» ABOUT THIS EXERCISE
The data must be given again in full, with no line altered.

» DATA
★ ★ ★ ★ ★ ★ ★

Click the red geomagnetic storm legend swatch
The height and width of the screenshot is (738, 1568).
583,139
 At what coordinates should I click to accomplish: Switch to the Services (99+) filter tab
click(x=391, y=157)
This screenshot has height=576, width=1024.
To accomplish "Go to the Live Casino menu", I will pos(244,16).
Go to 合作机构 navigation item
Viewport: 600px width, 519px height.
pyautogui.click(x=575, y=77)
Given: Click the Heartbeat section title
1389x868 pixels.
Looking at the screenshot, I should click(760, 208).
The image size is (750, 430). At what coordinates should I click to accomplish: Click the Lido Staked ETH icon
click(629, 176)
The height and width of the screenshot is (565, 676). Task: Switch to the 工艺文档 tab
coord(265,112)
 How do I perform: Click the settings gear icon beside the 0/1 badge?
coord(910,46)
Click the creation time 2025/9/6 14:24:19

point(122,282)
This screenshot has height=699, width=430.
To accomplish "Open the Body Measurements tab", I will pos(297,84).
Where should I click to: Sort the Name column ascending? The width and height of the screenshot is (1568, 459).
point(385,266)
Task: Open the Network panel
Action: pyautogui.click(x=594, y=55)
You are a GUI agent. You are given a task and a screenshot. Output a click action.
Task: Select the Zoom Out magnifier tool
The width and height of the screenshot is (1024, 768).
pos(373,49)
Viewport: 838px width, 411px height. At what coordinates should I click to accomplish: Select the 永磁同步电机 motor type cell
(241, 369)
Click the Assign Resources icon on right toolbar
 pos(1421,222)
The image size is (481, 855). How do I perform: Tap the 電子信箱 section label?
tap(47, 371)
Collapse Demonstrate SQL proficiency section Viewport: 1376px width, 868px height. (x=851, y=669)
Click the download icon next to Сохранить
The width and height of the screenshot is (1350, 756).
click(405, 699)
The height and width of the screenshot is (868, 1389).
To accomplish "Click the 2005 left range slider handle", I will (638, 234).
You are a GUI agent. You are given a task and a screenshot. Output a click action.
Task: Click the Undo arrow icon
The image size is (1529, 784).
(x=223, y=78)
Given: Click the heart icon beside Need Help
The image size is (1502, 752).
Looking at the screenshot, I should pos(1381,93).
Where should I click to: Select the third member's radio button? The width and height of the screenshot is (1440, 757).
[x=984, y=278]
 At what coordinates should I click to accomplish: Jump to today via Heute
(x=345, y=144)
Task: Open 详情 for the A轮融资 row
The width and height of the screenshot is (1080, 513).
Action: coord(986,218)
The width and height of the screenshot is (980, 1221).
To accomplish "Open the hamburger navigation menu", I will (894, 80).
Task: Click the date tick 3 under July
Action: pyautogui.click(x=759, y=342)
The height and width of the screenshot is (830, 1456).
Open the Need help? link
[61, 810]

★ ★ ★ ★ ★ ★ ★

» EXERCISE SOLUTION
Click the red geomagnetic storm legend swatch
The height and width of the screenshot is (738, 1568).
583,139
 At what coordinates should I click to accomplish: Switch to the Services (99+) filter tab
click(x=391, y=157)
This screenshot has height=576, width=1024.
To accomplish "Go to the Live Casino menu", I will pos(244,16).
Go to 合作机构 navigation item
Viewport: 600px width, 519px height.
pyautogui.click(x=575, y=77)
Given: Click the Heartbeat section title
1389x868 pixels.
Looking at the screenshot, I should click(760, 208).
The image size is (750, 430). At what coordinates should I click to accomplish: Click the Lido Staked ETH icon
click(629, 176)
The height and width of the screenshot is (565, 676). Task: Switch to the 工艺文档 tab
coord(265,112)
 How do I perform: Click the settings gear icon beside the 0/1 badge?
coord(910,46)
Click the creation time 2025/9/6 14:24:19

point(122,282)
This screenshot has height=699, width=430.
To accomplish "Open the Body Measurements tab", I will pos(297,84).
Where should I click to: Sort the Name column ascending? The width and height of the screenshot is (1568, 459).
point(385,266)
Task: Open the Network panel
Action: pyautogui.click(x=594, y=55)
You are a GUI agent. You are given a task and a screenshot. Output a click action.
Task: Select the Zoom Out magnifier tool
The width and height of the screenshot is (1024, 768).
pos(373,49)
Viewport: 838px width, 411px height. At what coordinates should I click to accomplish: Select the 永磁同步电机 motor type cell
(241, 369)
Click the Assign Resources icon on right toolbar
 pos(1421,222)
The image size is (481, 855). How do I perform: Tap the 電子信箱 section label?
tap(47, 371)
Collapse Demonstrate SQL proficiency section Viewport: 1376px width, 868px height. (x=851, y=669)
Click the download icon next to Сохранить
The width and height of the screenshot is (1350, 756).
click(405, 699)
The height and width of the screenshot is (868, 1389).
To accomplish "Click the 2005 left range slider handle", I will (638, 234).
You are a GUI agent. You are given a task and a screenshot. Output a click action.
Task: Click the Undo arrow icon
The image size is (1529, 784).
(x=223, y=78)
Given: Click the heart icon beside Need Help
The image size is (1502, 752).
Looking at the screenshot, I should pos(1381,93).
Where should I click to: Select the third member's radio button? The width and height of the screenshot is (1440, 757).
[x=984, y=278]
 At what coordinates should I click to accomplish: Jump to today via Heute
(x=345, y=144)
Task: Open 详情 for the A轮融资 row
The width and height of the screenshot is (1080, 513).
Action: coord(986,218)
The width and height of the screenshot is (980, 1221).
To accomplish "Open the hamburger navigation menu", I will (894, 80).
Task: Click the date tick 3 under July
Action: pyautogui.click(x=759, y=342)
The height and width of the screenshot is (830, 1456).
Open the Need help? link
[61, 810]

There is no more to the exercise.